─── Document segment ───
According to the author of this article, this situation is not covered by the wording of R. 43 (2) (a) EPC (even if it referred to interrelated methods or processes) since according to the Guidelines the term "interrelated" is interpreted to mean "different objects that complement each other or work together". It should be mentioned that neither the Guidelines nor the case law of the Boards of Appeal deal with the situation above. However, the Boards of Appeal appear to construe the exception mentioned in R. 43 (2)(a) EPC quite narrowly, see T 671/07 and T 1232/07. Certainly the exceptions of R. 43 (2) (b) EPC and R. 43 (2) (c) EPC do not apply to the situation above. Hence, a fourth exception should be added to R. 43 (2) EPC or at least the situation above should be added to the Guidelines.

3. Computer-implemented inventions

The author of this article welcomes the clarification in the Guidelines under F IV-3.2 that four independent claims are allowable in the context of computer-implemented inventions.

  1. Method of operating a data-processing system comprising steps A, B, ...
  2. A data-processing apparatus/system comprising means for carrying out said method
  3. A computer program [product] adapted to perform said method
  4. A computer-readable storage medium/data carrier comprising said program.
───
Instructions for the task
Continue the article on independent claims under Rule 43(2) EPC from the point where it stops, after the list of four claim types.
─── Information shown ───
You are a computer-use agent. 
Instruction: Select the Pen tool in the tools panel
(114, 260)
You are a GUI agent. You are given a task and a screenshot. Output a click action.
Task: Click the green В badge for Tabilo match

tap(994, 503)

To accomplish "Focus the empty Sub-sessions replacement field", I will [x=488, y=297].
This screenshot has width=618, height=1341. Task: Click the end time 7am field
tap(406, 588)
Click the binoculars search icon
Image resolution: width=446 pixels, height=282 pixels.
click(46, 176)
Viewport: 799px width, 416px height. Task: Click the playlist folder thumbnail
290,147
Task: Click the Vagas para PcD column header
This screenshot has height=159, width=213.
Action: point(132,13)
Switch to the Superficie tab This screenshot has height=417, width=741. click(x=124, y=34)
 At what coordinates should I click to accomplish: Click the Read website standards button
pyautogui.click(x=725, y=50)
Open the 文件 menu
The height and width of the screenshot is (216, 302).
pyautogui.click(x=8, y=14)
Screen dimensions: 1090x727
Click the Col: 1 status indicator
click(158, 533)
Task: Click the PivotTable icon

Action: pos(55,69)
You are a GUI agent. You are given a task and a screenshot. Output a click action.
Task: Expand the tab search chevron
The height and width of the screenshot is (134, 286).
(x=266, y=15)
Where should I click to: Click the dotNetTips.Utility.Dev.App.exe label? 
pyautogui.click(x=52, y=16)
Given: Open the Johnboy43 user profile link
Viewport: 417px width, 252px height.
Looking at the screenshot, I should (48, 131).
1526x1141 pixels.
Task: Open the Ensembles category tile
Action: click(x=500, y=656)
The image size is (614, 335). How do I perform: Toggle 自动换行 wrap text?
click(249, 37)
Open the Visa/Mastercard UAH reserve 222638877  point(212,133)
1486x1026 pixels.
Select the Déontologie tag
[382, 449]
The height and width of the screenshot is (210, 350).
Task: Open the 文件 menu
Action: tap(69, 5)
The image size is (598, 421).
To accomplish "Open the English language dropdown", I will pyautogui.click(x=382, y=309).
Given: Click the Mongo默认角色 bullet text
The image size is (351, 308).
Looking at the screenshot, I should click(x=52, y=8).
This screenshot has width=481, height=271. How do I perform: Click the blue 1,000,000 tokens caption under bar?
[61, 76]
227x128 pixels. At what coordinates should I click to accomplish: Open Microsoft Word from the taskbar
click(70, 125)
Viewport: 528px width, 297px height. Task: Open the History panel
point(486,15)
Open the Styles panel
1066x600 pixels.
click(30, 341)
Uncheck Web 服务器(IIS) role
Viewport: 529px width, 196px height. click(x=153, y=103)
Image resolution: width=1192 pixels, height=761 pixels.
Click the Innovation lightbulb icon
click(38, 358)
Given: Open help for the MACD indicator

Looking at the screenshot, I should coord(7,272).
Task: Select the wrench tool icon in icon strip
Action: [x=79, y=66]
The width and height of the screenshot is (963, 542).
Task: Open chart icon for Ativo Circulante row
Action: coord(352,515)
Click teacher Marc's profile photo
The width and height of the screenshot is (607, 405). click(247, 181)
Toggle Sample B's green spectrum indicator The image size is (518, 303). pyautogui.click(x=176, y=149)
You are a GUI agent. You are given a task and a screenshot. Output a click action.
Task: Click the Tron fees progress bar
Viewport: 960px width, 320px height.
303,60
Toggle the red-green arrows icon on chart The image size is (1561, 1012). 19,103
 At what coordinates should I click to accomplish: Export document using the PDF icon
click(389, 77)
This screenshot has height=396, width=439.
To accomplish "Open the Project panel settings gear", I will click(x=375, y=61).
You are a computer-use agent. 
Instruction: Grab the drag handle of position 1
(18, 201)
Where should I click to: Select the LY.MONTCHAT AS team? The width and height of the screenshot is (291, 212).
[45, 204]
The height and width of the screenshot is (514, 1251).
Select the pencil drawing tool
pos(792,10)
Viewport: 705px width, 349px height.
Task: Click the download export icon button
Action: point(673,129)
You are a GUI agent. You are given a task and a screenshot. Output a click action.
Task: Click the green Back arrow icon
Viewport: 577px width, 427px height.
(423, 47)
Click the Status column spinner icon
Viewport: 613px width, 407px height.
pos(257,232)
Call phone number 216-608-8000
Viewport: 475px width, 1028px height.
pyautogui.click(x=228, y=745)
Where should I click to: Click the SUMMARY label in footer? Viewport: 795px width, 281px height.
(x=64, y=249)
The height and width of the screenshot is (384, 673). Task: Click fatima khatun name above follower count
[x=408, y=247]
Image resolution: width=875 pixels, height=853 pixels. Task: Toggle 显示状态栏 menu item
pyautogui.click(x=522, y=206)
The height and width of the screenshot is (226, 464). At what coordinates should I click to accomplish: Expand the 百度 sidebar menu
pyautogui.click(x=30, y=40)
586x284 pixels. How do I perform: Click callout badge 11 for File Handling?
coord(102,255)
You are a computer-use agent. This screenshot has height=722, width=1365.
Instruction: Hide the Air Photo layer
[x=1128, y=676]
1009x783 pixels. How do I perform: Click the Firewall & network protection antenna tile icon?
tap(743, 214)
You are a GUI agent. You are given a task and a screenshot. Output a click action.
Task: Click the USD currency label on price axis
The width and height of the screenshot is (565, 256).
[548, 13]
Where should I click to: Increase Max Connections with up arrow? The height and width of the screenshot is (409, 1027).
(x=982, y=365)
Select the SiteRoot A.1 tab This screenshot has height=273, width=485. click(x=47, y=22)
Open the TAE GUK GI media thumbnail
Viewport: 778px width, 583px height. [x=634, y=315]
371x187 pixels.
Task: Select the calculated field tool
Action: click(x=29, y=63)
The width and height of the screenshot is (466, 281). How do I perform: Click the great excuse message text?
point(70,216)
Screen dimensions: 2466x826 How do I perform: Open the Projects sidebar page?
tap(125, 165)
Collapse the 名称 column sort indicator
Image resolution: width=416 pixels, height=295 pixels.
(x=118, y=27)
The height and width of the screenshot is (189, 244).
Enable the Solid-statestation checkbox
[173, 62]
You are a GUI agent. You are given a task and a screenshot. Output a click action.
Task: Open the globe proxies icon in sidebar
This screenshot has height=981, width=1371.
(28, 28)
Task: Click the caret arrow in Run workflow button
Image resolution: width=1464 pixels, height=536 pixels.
───
Response to this task
However, it is not quite clear which of the three exceptions of R. 43 (2) EPC allows four independent claims in this case. Incidentally, the EPO recently confirmed the patentability of electrical signals in its decision T 533/09. The Technical Board of Appeal 3.4.01 held that under the EPC the notion of invention was not linked to "tangible" (in the sense of "material") subject-matter. Electrical signals, the intensity of which could be measured at any time, in fact fell within the definition of "physical entity". This decision is in line with the much earlier decision T 163/85 (Colour television signal/BBC) of 14 March 1989 which stated that a color television signal characterized by technical features of the system in which it occurred did not fall within the exclusions of Article 52(2)(d) EPC. Hence, we can add a claim such as:

  1. An electrical signal embodied on a carrier wave and propagated on an electrical medium, the electrical signal comprising the computer program of claim 3. Regarding the number of independent claims in computer-implemented inventions, please see also the examples given in the Guidelines F-IV 3.9.1 and 3.9.2.

4. 3D Printing

Many experts believe that the next industrial revolution will be based on 3D-Printing (sometimes referred to as "Additive Manufacturing") which enables the production of a three dimensional object from a digital file. Design files from which an object is printed can either be produced by the user, for example using CAD-type software, downloaded from an online source, or obtained from a 3D scanner. The technology enables copying and sharing of any printed products like the copying and sharing of music and film files in recent times. Hence, it seems to be advisable that the patent claims should include a claim covering the design file itself (i.e. usually called "a computer-readable medium" in Europe):

  1. A product, comprising...
  2. A method of manufacturing, comprising...
  3. A computer-readable medium having computer-executable instructions adapted to cause a 3D printer to print the product of claim 1.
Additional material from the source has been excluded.